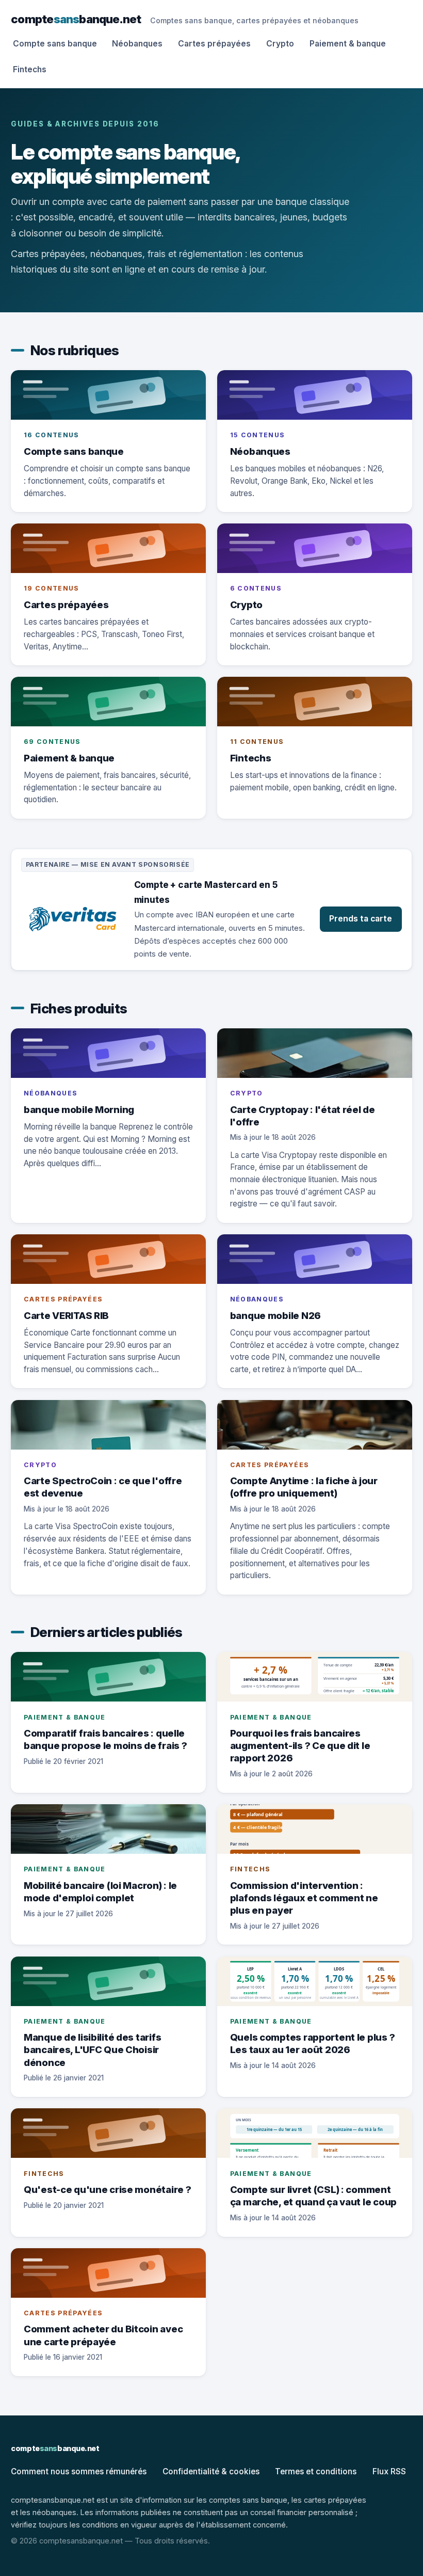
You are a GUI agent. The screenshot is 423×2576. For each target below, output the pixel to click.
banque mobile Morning (79, 1109)
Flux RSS (389, 2471)
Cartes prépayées (214, 44)
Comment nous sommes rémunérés (79, 2471)
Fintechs (29, 69)
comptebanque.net (76, 19)
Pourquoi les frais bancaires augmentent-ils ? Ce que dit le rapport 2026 (300, 1745)
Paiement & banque (348, 44)
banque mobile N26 (275, 1315)
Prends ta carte (360, 919)
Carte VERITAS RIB (66, 1315)
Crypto (280, 44)
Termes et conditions (315, 2471)
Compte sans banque (55, 44)
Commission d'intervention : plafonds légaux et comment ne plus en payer (304, 1898)
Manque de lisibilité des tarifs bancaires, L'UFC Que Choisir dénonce (92, 2049)
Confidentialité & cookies (210, 2471)
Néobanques (137, 44)
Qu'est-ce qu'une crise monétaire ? (107, 2189)
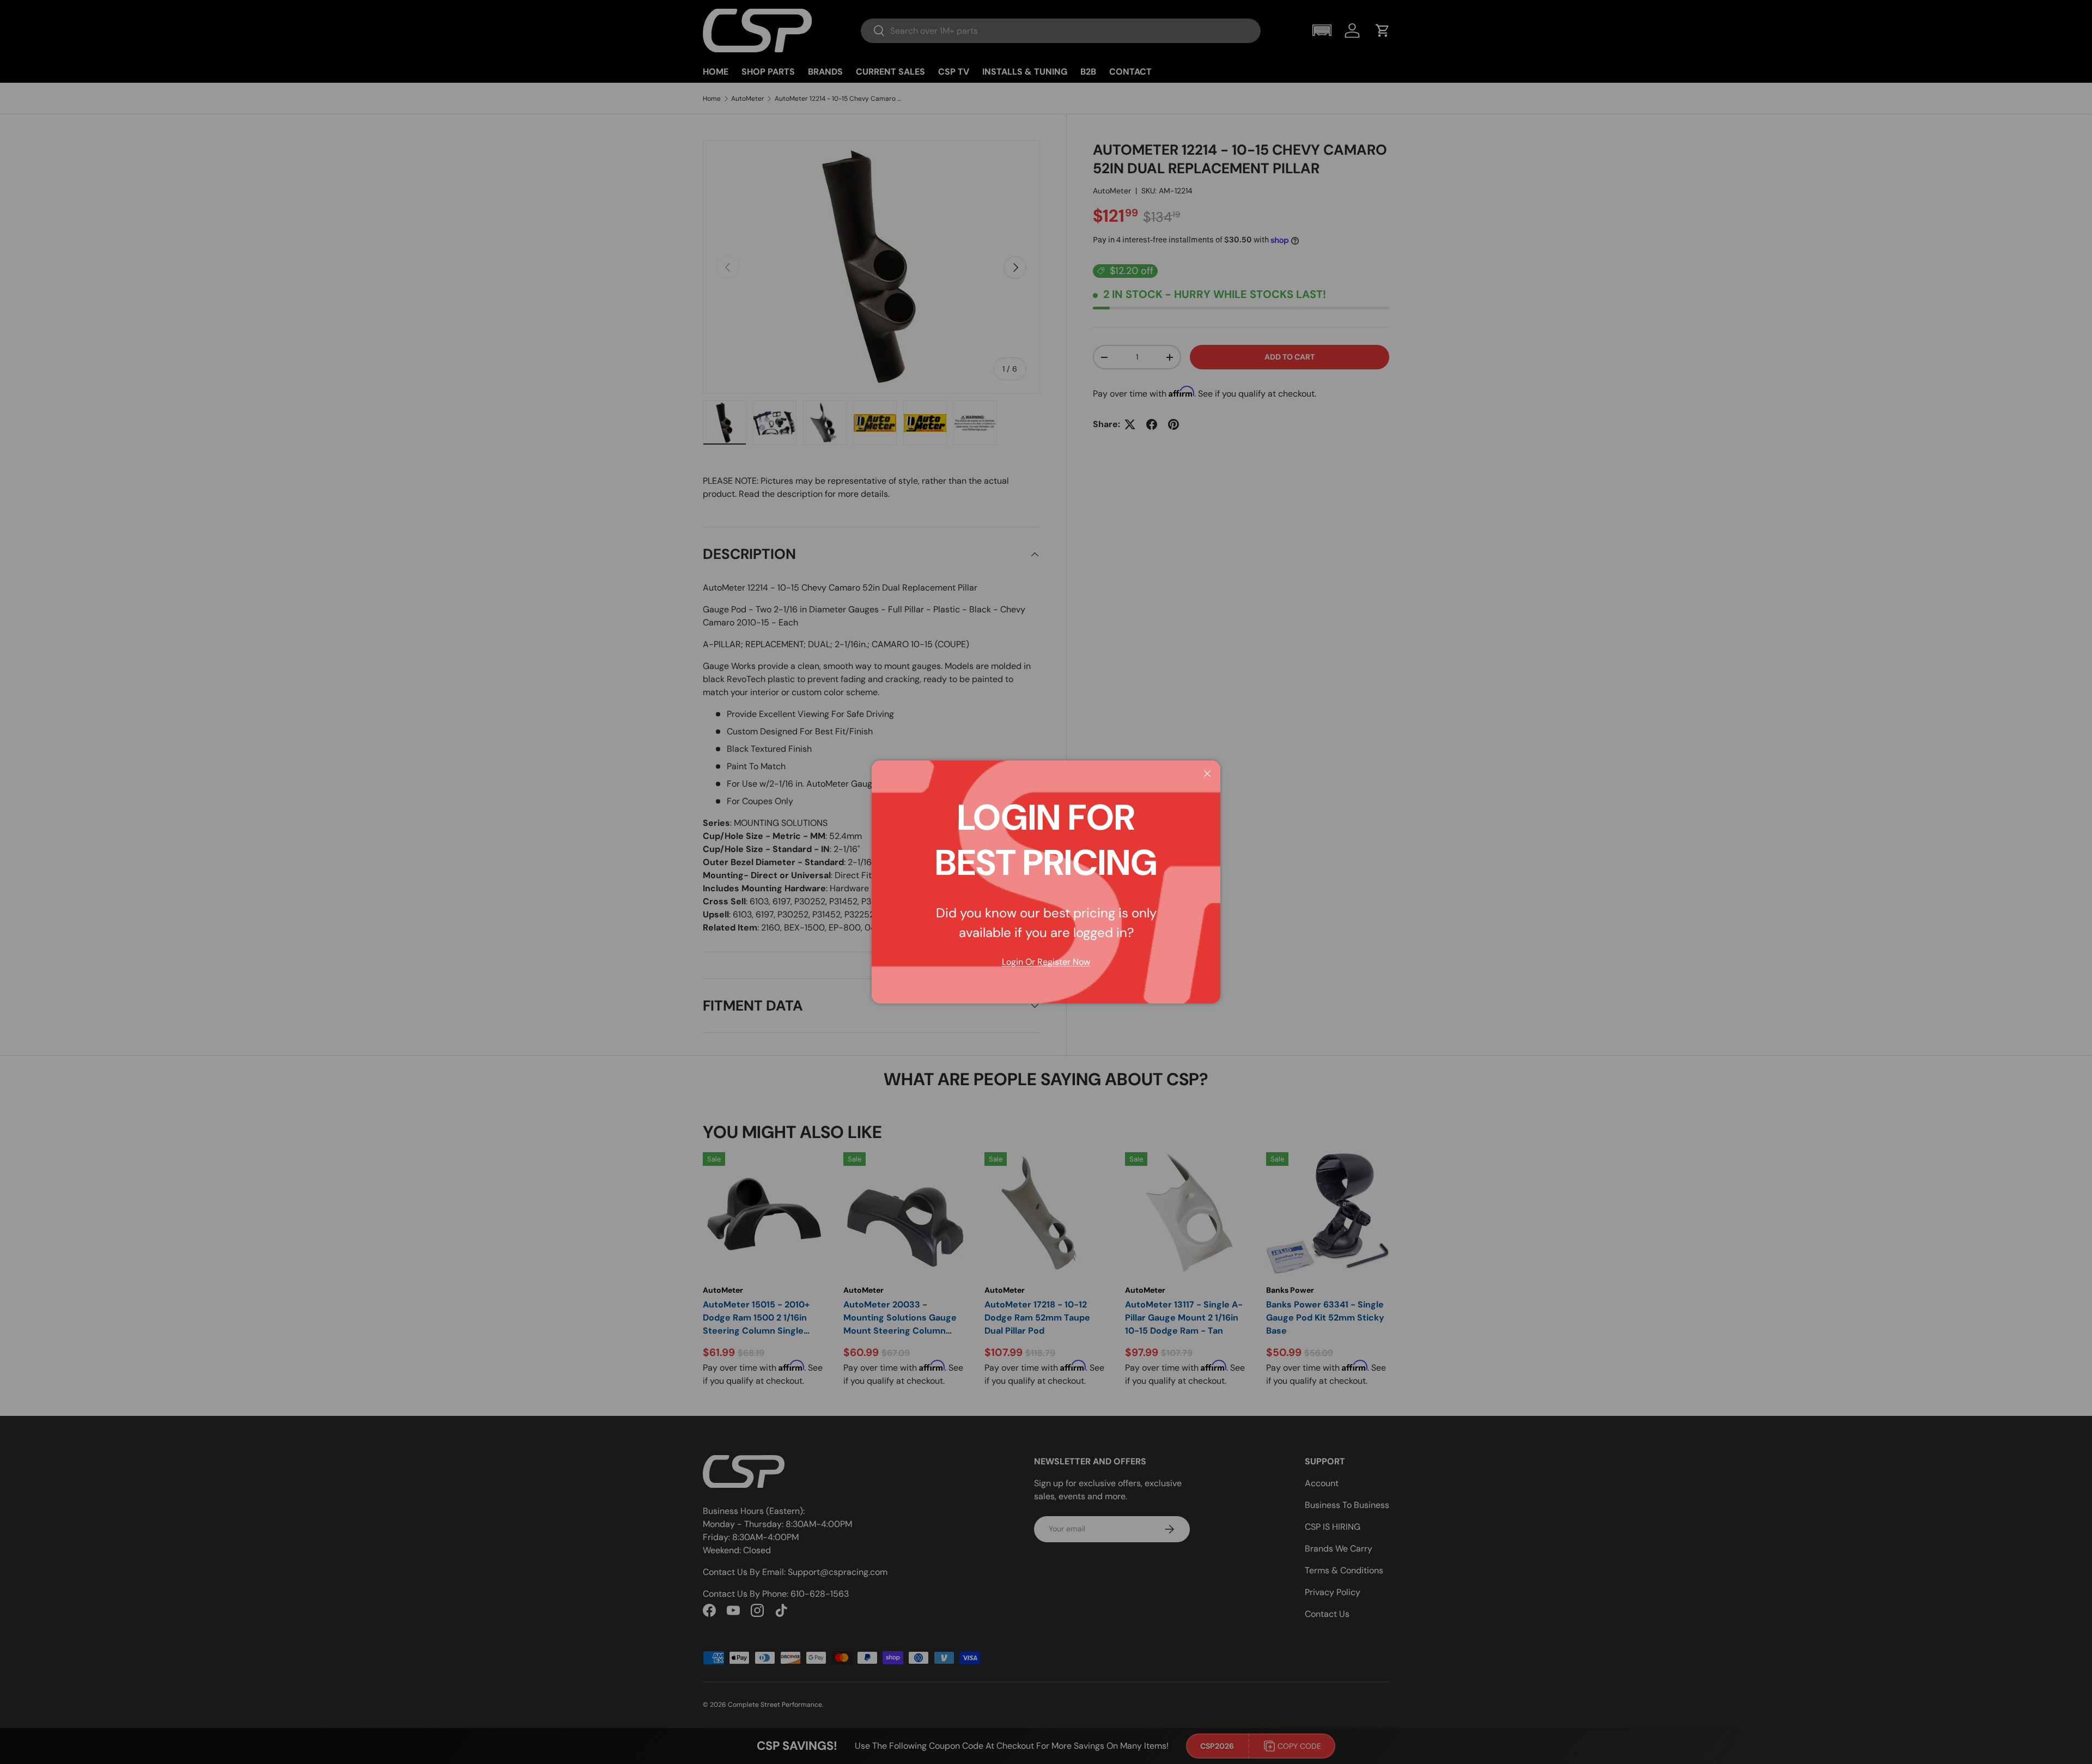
|---|
* **WORK TO BE COMPLETED**: In the listing above, count each line that holds the string "bancaires". Give the number only.

* **REPLY TO THE EXERCISE**: 2